"Eu vejo a ausência de um programa de modernização, a ausência de um plano de ambição, que acho que deve andar a volta daquilo que é uma questão vital no nosso país, que é o salário. O salário tem de subir no nosso país e através do salário virá tudo”, disse o antigo primeiro-ministro, numa entrevista transmitida no domingo à noite na CNN Portugal, na véspera do regresso da Operação Marquês aos tribunais.

Na entrevista, refere, que espera que a esquerda, “agora que o país voltou à direita”, não queira transformar-se “numa direita 2” e considerou que, durante anos, o que o PS fez quanto ao investimento público foi "adotar o discurso da direita".

O antigo primeiro-ministro considerou ainda a atitude do partido com o ex-secretário-geral Pedro Nuno Santos, "mesquinha e confrangedora", ao querer atribuir-lhe a responsabilidade pela derrota eleitoral.

José Sócrates deixou igualmente criticas ao ex-primeiro-ministro António Costa, que acusa de ter chegado ao Governo pela "porta dos fundos", numa referência a William Pitt, até hoje o mais novo primeiro-ministro de sempre no Reino Unido, que depois de muitos ataques pela falta de experiência respondeu: "Eu fui eleito pelo povo e nomeado pela rainha. Não cheguei aqui pela porta dos fundos".

Deixou também críticas ao Presidente da República, Marcelo Rebelo de Sousa, que vê como uma "personagem sem consequência".

Sobre o passado recente da relação entre PS e o Presidente da República, afirmou: “O PS fez uma aliança com Marcelo de forma não explícita: nós não apoiamos nenhum e tu, como Presidente, apoias-me como primeiro-ministro. Foi feito de forma manhosa, escondida. O PSD já apoiou um candidato socialista, quando Mário Soares se candidatou — mas foi à frente de toda a gente.”

“Foi muito mau. Em primeiro lugar, porque este Presidente revelou ser quem sempre foi e termina assim, desta forma que estamos a ver: uma personagem sem consequência — como sempre foi, nunca foi outra coisa. Espero que o próximo Presidente não faça da intriga a ação política”, acrescentou.

Quanto ao atual primeiro-ministro, Luis Montenegro, diz que "ganhou esporas" e, através da "resiliência e combatividade", se transformou "num personagem político respeitável"
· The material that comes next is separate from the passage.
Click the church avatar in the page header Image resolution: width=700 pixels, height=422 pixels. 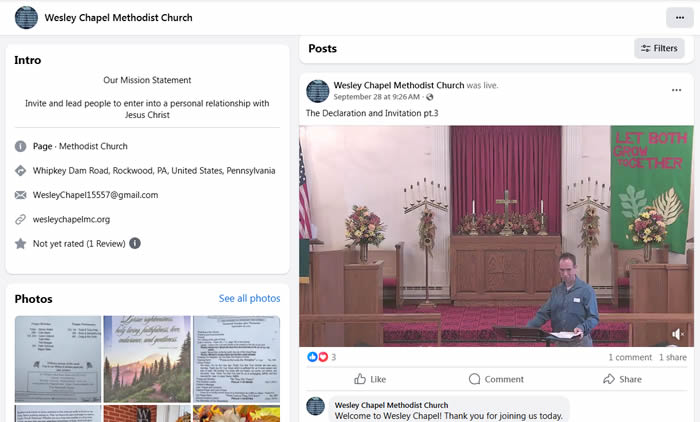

Sócrates lembrou que algumas das reformas que o novo Governo quer implementar são ideias anunciadas por si há 20 anos, como é o caso do TGV, da localização do novo aeroporto ou da terceira travessia sobre o rio Tejo.

“O Governo retomou estes projetos, enquanto o PS parecia que tinha vergonha deles, por ventura por serem do Sócrates e, portanto, nem sequer fala neles”, afirmou.

Questionado sobre um eventual regresso à vida política, recusa e acrescenta: “Tudo isto [a Operação Marquês] foi feito para me afastar da vida política”.

"O objetivo sempre foi político: impedir-me de me candidatar a Presidente. Mas não pondero, isso colide com o meu ponto de vista. Não consigo ver na política uma arma para combater judicialmente. Não quero usar a política, quero travar a batalha judicial. Quero que se respeite a lei", diz, citado pelo Expresso.

Quanto às presidenciais, diz que não vota nem em Gouveia e Melo, nem em Marques Mendes, nem em António José Seguro, mas que “votaria em António Vitorino, se ele fosse candidato”.

Sobre a subida do Chega nas últimas eleições legislativas, afirma: “Os partidos democratas o que têm de fazer é combatê-lo. Não vejo que se possa fazer de outra forma”.

Entende que os portugueses votaram "num partido que tem implícito um apelo à violência política, à agressão, ao insulto, à boçalidade política e ao primarismo da política" e diz não acompanhar a ideia de que quem votou no Chega se equivocou ou votou no partido por outro motivo que não seja as suas propostas e o discurso político do Chega.